Philippe Lalitte

Audio Descriptors: New Computer Tools for Stream and Segmentation Analysis

Audio descriptors result from the extraction of some properties by signal reduction. Originally designed for speech and timbre analysis in psychoacoustics, they are particularly used in the MIR (Music Information Retrieval) and the music perception domains. Some descriptors model low-level processing (e.g., intensity, timbre brightness, noise level, roughness, etc.), others are related to cognitive processing (e.g., tonal strength or tonal clarity, harmonic changes, temporal segmentation, novelty profile, etc.). Several software, easily available such as Lucerne Audio Recording Analyzer (LARA), MIR Toolbox, Psysound or Sonic Visualiser, have implemented audio descriptors.
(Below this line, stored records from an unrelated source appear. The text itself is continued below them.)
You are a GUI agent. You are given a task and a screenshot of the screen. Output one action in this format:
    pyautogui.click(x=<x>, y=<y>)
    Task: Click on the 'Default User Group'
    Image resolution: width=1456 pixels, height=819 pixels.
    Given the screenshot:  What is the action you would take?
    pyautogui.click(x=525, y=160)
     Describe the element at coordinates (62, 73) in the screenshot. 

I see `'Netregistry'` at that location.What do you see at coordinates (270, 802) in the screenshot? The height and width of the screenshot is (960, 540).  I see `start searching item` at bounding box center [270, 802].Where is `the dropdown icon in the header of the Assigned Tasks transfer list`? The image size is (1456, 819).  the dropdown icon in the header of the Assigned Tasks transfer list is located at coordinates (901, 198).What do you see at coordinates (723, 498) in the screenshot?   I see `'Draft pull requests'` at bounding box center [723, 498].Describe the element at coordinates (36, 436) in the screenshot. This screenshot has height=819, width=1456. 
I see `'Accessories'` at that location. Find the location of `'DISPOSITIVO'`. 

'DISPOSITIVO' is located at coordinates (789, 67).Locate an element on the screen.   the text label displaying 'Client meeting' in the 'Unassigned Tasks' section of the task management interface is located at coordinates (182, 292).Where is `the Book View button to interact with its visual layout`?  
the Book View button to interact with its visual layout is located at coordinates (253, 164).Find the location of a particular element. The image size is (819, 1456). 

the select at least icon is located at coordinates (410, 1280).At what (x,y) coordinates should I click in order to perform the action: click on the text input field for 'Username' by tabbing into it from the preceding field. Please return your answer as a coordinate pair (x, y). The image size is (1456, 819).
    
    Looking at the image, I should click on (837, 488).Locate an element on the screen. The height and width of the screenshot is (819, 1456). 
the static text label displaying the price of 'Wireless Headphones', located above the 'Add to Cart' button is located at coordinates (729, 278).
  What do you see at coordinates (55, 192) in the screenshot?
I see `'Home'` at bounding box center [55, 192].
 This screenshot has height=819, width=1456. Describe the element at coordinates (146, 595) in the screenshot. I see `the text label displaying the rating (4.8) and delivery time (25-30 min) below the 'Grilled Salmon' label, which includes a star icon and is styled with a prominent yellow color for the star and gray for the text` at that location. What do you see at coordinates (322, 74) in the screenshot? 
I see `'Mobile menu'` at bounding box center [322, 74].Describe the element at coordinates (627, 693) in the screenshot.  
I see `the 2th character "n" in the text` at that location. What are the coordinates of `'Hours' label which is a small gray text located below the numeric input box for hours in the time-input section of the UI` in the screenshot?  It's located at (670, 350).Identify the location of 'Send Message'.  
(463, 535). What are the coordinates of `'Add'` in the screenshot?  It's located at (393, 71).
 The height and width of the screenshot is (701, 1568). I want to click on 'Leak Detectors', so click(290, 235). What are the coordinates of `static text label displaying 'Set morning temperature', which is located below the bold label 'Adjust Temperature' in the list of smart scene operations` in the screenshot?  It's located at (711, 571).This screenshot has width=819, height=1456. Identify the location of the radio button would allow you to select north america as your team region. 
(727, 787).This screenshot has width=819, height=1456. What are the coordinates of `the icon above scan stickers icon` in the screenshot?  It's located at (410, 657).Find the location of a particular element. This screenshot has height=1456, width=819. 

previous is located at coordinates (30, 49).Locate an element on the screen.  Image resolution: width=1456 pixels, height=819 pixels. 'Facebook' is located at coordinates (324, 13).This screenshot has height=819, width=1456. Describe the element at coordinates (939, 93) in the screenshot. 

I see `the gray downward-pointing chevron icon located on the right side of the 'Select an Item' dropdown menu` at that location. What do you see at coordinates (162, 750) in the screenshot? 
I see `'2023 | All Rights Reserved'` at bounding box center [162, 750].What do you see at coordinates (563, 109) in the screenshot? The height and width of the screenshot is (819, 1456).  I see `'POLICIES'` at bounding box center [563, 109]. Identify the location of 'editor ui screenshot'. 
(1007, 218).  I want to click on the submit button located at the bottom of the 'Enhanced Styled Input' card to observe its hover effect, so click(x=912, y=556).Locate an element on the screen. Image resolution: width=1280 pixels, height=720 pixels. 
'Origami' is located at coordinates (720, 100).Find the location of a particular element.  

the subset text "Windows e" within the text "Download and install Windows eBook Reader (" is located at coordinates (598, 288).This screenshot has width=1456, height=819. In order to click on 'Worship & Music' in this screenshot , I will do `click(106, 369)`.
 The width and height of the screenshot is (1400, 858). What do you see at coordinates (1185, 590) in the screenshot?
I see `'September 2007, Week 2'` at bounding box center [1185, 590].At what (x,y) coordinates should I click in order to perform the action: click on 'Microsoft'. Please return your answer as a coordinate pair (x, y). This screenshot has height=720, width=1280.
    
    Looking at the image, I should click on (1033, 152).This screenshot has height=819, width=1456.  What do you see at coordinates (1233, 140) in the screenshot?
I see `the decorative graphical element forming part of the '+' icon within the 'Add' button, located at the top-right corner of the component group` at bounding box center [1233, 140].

This new approach of computer-assisted music analysis, called sub-symbolic, allows to observe, to measure and to analyse sound phenomena from audio recordings. Recordings provide access to several information that are inaccessible with the symbolic approach (which recode the score with various types of encodings), including those from performance (tempo, pitch and duration micro-variations, timbre, texture, acoustic space...) that may be critical for the perception of continuities and discretizations. This contribution aims to examine the relevance of some audio descriptors for stream and segmentation analysis that lead to a cognitive representation of the shape and structure. Firstly, I will propose a classification of audio descriptors according to their functionality for analysis, and secondly, I will sketch a reliable methodology for using these computer tools.